Are Home Prices Cheap?

Analysts at Deutsche Bank attempt to answer the question “Rent of Buy?” in a new research piece out today.  While falling home prices and declining interest rates have narrowed the rent-buy gap, home affordability is not high by historical standards.

According to Deutsche Bank, the rent-buy gap has narrowed by 5.2% in Q4 2009 to 88.5% the second highest level since Q1 2003.

national rent-buy gap (rent as % of after-tax mortgage payments, ATMP)

 

source: Deutsche Bank “Rent or Buy?”

While home affordability has improved, rents remain more affodable compared to income.  The cost to rent in Q3 2009 was 9.4% of household income, while the cost to own is 11.3% of household income. Notice the graph below, ATMP as % of household income has fallen signficantly from its peak in Q2 2006 of 17.2% but not below historical trend levels.

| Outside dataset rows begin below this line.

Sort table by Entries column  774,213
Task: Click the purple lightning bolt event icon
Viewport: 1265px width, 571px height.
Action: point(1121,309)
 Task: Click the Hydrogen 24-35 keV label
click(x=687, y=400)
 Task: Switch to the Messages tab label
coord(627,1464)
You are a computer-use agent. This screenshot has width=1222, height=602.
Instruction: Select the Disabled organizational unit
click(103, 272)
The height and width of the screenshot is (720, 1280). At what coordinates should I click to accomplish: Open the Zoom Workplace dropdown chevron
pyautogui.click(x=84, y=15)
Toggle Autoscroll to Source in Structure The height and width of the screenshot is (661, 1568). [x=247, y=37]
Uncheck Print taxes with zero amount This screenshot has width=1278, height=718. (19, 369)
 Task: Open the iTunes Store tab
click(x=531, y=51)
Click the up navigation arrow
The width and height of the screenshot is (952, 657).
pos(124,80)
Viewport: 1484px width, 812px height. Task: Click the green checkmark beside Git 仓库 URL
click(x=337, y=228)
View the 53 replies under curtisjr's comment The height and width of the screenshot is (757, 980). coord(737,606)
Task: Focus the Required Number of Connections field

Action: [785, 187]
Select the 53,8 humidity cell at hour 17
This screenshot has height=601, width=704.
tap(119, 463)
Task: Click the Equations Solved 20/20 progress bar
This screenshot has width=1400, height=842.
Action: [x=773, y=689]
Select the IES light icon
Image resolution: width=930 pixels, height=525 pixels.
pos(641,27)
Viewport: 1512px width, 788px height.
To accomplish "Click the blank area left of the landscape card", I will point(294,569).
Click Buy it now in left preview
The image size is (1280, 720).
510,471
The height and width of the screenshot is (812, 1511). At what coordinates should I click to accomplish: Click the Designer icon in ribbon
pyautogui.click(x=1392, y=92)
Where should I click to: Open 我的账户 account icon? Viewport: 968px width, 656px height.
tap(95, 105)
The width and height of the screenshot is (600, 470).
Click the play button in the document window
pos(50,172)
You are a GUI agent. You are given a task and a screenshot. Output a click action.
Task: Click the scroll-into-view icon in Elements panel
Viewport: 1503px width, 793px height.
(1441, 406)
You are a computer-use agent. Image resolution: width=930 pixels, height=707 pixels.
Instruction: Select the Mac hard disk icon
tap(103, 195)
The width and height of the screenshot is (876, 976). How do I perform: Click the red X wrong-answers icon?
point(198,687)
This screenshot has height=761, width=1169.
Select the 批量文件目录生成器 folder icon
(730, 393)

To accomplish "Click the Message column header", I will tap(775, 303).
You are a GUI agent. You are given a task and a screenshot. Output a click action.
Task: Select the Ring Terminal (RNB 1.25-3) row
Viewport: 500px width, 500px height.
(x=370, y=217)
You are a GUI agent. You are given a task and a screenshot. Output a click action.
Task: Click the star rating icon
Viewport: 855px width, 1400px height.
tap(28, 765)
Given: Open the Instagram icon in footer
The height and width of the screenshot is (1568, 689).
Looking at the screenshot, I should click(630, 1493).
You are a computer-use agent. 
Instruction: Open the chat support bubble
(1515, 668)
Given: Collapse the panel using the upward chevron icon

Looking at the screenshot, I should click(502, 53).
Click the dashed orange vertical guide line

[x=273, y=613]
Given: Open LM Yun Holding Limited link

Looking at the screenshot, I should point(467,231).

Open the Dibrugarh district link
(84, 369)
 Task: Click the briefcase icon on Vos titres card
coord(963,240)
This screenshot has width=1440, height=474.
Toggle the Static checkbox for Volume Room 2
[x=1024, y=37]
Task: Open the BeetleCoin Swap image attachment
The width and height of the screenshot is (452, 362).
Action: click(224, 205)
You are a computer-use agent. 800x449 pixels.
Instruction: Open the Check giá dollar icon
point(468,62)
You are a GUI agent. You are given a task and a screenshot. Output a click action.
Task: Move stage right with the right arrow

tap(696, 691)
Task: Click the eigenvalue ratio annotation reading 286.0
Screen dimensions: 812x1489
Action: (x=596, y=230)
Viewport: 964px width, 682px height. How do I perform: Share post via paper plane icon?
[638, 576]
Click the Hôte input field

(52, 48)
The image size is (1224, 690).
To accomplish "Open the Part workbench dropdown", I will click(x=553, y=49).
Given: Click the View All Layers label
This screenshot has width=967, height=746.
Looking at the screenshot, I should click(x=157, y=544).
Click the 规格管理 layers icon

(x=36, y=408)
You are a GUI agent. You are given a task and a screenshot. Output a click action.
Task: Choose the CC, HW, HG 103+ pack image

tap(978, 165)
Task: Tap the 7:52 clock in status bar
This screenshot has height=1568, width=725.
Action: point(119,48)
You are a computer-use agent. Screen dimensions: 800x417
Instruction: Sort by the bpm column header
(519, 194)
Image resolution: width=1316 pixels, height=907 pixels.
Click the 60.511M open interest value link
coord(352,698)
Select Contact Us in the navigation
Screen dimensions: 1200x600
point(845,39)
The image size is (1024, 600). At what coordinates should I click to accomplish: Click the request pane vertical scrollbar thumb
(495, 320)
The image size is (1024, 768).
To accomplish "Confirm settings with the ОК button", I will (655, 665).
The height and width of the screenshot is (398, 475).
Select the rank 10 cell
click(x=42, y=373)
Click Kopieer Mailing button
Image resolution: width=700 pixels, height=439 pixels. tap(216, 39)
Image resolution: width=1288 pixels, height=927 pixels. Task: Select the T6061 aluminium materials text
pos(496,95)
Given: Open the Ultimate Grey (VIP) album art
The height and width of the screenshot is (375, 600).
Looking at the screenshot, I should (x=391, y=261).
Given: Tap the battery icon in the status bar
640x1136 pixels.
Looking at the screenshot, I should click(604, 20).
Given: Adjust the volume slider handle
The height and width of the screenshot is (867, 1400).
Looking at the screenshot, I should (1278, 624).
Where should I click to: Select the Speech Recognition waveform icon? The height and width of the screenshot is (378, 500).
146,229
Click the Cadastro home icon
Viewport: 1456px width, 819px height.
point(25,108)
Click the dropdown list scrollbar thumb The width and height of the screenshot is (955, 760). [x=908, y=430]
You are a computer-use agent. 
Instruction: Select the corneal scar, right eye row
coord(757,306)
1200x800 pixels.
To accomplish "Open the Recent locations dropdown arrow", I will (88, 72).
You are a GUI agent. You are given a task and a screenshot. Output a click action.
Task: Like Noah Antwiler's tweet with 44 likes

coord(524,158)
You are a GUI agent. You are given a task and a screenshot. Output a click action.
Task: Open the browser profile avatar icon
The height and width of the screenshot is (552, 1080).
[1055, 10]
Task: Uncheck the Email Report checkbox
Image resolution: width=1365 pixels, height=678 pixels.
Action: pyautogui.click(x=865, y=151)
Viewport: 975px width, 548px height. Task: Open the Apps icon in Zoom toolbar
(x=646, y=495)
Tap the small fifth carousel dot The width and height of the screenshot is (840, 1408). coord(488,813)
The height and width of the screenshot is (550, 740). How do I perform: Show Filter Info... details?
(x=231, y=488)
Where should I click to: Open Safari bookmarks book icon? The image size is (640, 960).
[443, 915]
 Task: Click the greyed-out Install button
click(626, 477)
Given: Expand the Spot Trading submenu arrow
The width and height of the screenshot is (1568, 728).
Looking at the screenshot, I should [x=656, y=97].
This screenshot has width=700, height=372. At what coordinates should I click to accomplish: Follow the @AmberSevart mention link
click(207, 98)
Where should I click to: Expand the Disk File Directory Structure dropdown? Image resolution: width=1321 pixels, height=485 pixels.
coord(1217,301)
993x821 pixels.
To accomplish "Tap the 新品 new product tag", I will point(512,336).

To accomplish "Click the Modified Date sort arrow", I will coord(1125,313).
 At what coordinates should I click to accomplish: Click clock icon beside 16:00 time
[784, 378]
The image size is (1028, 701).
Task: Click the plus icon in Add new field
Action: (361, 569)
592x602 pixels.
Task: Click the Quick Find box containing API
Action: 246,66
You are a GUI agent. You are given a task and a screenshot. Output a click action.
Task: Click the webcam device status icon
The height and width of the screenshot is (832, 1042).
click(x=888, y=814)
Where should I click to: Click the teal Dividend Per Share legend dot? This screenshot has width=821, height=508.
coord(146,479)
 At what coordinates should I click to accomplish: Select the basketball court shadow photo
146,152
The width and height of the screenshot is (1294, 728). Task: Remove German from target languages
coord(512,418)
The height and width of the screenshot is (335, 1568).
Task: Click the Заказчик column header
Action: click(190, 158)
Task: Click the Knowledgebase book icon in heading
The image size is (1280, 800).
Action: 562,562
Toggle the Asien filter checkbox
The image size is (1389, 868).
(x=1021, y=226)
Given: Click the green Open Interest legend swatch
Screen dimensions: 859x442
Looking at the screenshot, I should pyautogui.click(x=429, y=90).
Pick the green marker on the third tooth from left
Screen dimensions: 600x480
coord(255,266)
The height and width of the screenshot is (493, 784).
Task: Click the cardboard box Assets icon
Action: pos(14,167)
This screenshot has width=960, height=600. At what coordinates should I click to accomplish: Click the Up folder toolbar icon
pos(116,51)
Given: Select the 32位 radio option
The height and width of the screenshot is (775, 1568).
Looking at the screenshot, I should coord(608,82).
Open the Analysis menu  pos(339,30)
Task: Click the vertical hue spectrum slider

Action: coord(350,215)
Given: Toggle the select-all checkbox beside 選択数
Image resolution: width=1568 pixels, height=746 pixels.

source: Deutsche Bank “Rent or Buy?”

 

However, other affordability metrics have shown housing affordability at alltime hights. For example, the most commonly cited metric – the National Association fo Realtors (NAR) index has set highs since December 2009.  However, the Deutsche Bank analysts question this as an appropriate measure. NAR looks at housing costs in isolation.  This grossly underrepresents the dwelling options of any individual.  As we all know, renting is a viable option, so any index that does not take into account the cost of renting a home vs. owning a home is fundamentally flawed.

source: Deutsche Bank “Rent or Buy?”

Using a Price-to-rent ratio, akin to a price-earning ratio, Deutsche Bank analysts argue that home prices could decline another 11%.  During the early 1990s, the average price-to-rent ration was 16.2.  During the mid 2000’s the ratio reached a peak of 24.7 in Q2 2007 and has since fallend to 18.2 in Q4 2009.  However this 18.2 reading is still elevated compated to that of the 1990s. 

During  the  1990’s  a  booming economy did little to push price-rent ratios out of equilibrium as both home prices and rents
moved in the same general direction. In our view, rents are likely to decline, thus prices may
need to fall even further than the 11% that the price-to-rent ratio implies.

source: Deutsche Bank “Rent or Buy?”

source: Deutsche Bank “Rent or Buy?”

With mortgage rates starting to creap up as the FED is signaling the end of mortgage buying, it doesn’t seem like a stretch to think that as rates go up, home prices will fall in order to keep some sort of equilibrium in affordability. 

With the tax credits expiring towards the middle half of this year, continued increase in forclosures, headwinds still persist for the housing market.  Now might be a good time to start building shorts in IYR in the face of exhubirant optimism with the recent Case-Shiller index.